La continua implementazione della cyber security dal punto di vista nazionale, oltre ad essere funzionale ad una moltitudine di aspetti, tra cui spicca la capacità di attrarre investimenti esteri, risulta necessaria anche per garantire una cornice di sicurezza globale che possa assicurare una resilienza comune nei confronti di rischi sistemici ed esistenziali.

È noto a tutti come oggi siamo immersi in un ambiente digitalizzato che non conosce confini fisici come tradizionalmente intesi ma, piuttosto, si nutre di interazioni e connessioni che trascendono ogni tipo di territorialità.

Basti pensare al fatto che le aziende vittime di attacchi informatici possono subire ingenti danni con conseguenze di carattere legale, reputazionale, commerciale e strategico con ripercussioni transnazionali e sull’intera supply chain che spesso oltrepassa i formali perimetri nazionali.

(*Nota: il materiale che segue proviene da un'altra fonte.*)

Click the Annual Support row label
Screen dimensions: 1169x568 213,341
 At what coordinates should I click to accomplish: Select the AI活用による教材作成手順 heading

La sicurezza cibernetica dei singoli paesi, dunque, risulta funzionale alla protezione dell’intero ambiente digitale, all’interno del quale la tradizionale geografia perde di significato e dove anche l’economia globale risulta essere fortemente influenzata dagli avvenimenti interni al quinto dominio.

Una efficace cybersecurity, oltre a necessitare di una cultura aziendale adeguata su tutti i livelli, richiede un confronto e un coordinamento con tutti gli aspetti dell’architettura propria di un determinato paese, ovvero il sistema di difesa, la cornice giuridico-legale, l’impianto organizzativo, le capacità tecniche e cooperative, ma anche con le istituzioni locali e globali a vantaggio dell’economia internazionale. La rete e l’economia, infatti, si rafforzano a vicenda.

C’è da osservare comunque che anche se la diffusione di internet, e le potenzialità del 5G, consentiranno un incremento degli accessi alla rete all’interno di economie emergenti, consentendo il miglioramento della qualità della vita, nonché dell’economia stessa, vi sarà un contemporaneo aumento della superficie d’attacco funzionale ad azioni malevole che potranno sfruttare nodi e connessioni più deboli per raggiugere obiettivi di vario tipo in tutto il mondo.

Ad oggi, circa quattro miliardi di persone risultano connesse ad internet; in un tale contesto, i dati raccolti, archiviati o condivisi cresceranno sempre più e nuove misure ancor più efficaci per la loro protezione dovranno essere poste in essere attraverso una sempre più stringente cooperazione tecnico-giuridica tra pubblico e privato.

Le minacce sono in continua evoluzione, sostenute da un continuo progresso tecnologico ed intellettuale che deve essere contrastato da un rafforzamento interno degli Stati e da una sempre maggiore cooperazione tra gli stessi a tutela dell’intero ambiente digitale e informativo dal quale, oggi più che mai, dipende la sopravvivenza dell’economia globale e della società per come la conosciamo.